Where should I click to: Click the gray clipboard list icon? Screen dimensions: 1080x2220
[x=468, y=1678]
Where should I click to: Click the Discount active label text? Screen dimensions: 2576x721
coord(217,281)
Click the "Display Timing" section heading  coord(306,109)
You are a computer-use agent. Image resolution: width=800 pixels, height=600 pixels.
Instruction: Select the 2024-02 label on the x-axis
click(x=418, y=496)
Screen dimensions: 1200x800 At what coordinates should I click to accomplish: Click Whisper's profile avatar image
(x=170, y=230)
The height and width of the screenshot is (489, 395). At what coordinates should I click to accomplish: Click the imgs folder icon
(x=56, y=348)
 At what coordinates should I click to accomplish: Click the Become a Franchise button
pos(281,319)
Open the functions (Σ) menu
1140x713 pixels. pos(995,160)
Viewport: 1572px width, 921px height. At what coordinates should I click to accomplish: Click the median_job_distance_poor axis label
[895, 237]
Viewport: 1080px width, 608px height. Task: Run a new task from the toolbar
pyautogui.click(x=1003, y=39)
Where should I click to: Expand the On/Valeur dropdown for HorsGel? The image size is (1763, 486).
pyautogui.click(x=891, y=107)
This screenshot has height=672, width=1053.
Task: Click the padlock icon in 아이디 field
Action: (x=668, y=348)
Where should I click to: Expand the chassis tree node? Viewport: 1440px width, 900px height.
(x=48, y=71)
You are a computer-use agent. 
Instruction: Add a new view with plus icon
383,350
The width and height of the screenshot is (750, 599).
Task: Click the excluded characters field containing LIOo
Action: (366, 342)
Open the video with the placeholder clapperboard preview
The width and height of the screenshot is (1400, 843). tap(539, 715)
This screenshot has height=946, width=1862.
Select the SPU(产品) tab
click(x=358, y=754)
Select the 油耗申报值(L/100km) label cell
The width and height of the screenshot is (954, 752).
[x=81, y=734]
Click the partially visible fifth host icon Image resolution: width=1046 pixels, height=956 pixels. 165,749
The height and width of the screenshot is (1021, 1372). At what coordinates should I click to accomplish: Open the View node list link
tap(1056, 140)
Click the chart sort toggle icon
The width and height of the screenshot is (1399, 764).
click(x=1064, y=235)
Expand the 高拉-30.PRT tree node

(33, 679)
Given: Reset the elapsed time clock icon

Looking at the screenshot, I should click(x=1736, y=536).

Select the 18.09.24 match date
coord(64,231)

**Instructions for the task:**
Search the entries for the word "agent" and pick out every line that holds it.

**Output for this task:**
You are a computer-use agent. Image resolution: width=800 pixels, height=600 pixels.
You are a computer-use agent. 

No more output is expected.